Gilles Apap Documentary on Link TV

A little over a year ago, some musician friends I hadn’t seen in years–Ken and Jeannie of Bayou Seco–came through Tucson and spent the night at my house. I was happy to hear from them; we had a super time and some home-made pie and they played some great tunes around the dining room table:

We got to talking about fiddlers, and I mentioned familiar fiddle phenom Mark O’Connor; and they told me Mark O’Connor was all well and good, but that I really needed to expand my understanding of what it means to be a real phenom and learn about Gilles Apap.
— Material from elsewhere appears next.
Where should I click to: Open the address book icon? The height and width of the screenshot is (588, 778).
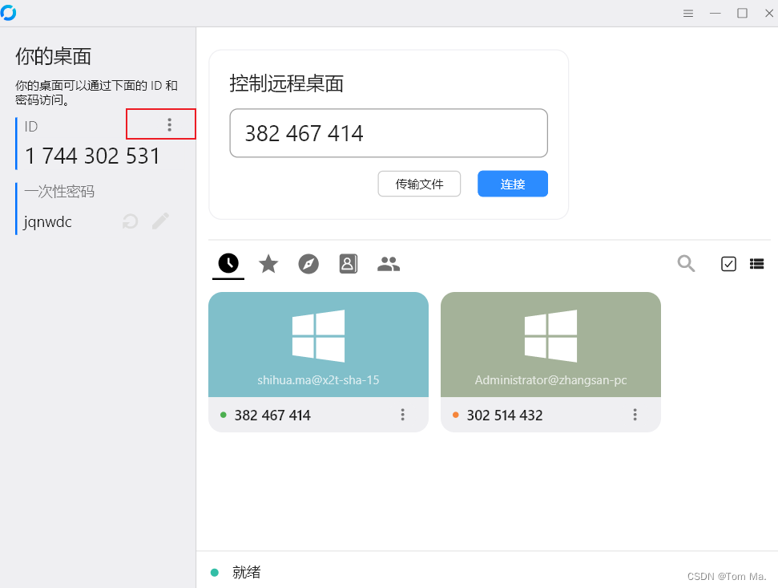(348, 263)
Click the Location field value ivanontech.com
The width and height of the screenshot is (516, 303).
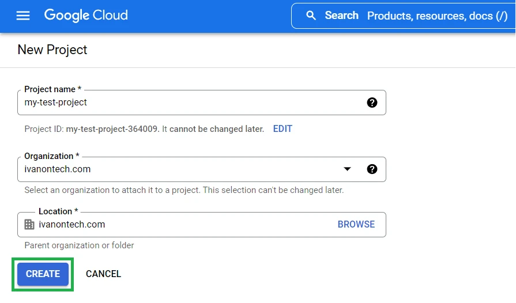click(72, 225)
They’d just spent some time w/Gilles in California and showed me photos of their visit, which to me looked idyllic.

Well, I forgot all about that conversation until today.

Today on Link TV (available on Dish TV, Direct TV and some community public access cable channels)  I watched a new hour-long documentary called Gilles Apap: Renegade Fiddler. It’s such a well-made and inspiring film. Wow. AND it’s available as a FREE download. Click here and watch. For any fiddle geek it’s a must-watch; but even if you don’t play the violin, the film is about transformation on so many levels, and anyone (with any sense or sensitivity) can appreciate it. Transformation is not an easy undertaking–generally we are unwilling participants in the process–or anything over which we have any control: but the end result is generally an improvement over the place we started from.

I’m happy to support Link TV; there is still some serendipity to the experience of turning on a television.

This American Life: One Year of Not Listening

One day last December I was busy sewing and listening to This American Life on NPR.  Even then I had a love/hate relationship with the radio program: listening to it seemed to me often like a cheap thrill and somewhat voyeuristic, but I often couldn’t resist and found myself sucked into the bizarre and heart-wrenching stories, always told with an insufferably hip soundtrack.  It was a very academic type of catharsis; it was, after all, public radio. I was a regular listener.

Until 12-19-08.

The theme for This American Life for that day was “Ruining It For the Rest of Us”. The main story was about a family in San Diego that decided not to immunize their child against measles, and how their decision made many people angry when a measles epidemic broke out in that city. The commentator was very biased against people who don’t immunize themselves or their children, and had such a strong opinion that I listened, appalled, thinking at some point there would be some balance. But there wasn’t.

I’m not completely for or against immunizations.  It’s not as simple as “belief” in a clearly effective–and life-saving– technology:  more nuanced questions are needed. What about the role of  Big Pharma and all the profit involved in  immunizations? Or, how about talking about what happens when we’re immunized against everything and anything?  Is this really healthy? Or, how about addressing the very real concerns of people permanently disabled and/or killed by immunizations? That’s not hyperbole, it happens, why do you think we have a National Vaccine Injury Compensation Fund? I recently met a nurse who travels across the country meeting people paralyzed or brain-damaged by shots; she creates federally funded, lifetime care plans for them. Sure, it’s statistically unlikely that you will be rendered a paraplegic by a flu shot; but, if it happens to you, that statistic is pretty darn personal. You probably wouldn’t have liked listening to that episode of This American Life last December, that’s for sure.

I guess that’s why I found the mocking tone of that episode so offensive that I’ve never ever been able to listen to that show, ever again. I know intelligent people who don’t get immunizations, or who get some immunizations but not all for their children; and they’re not whack jobs, either.

It was such an insensitive episode, too.  Which really shocked me; I think I almost felt betrayed, because This American Life seemed to always deal very adeptly with the gray areas in life, where what’s right and wrong is ambiguous. In this case there was no nuance: the episode focused just on stupid parents who were “ruining it for the rest of us” by not immunizing their children.

So, at the end of this year, to celebrate my one year CLEAN of This American Life and NPR in general, I donated money to some of my new favorite non-profit media: Free Speech TV, Link TV and Alternet.

Ira Glass, host of This American Life, is famous for calling public radio listeners during pledge drives who don’t financially support public radio and guilting them out about it. I found a clever blog that described this stunt. I wish Ira would call me. I’d tell him where my public radio money went this year.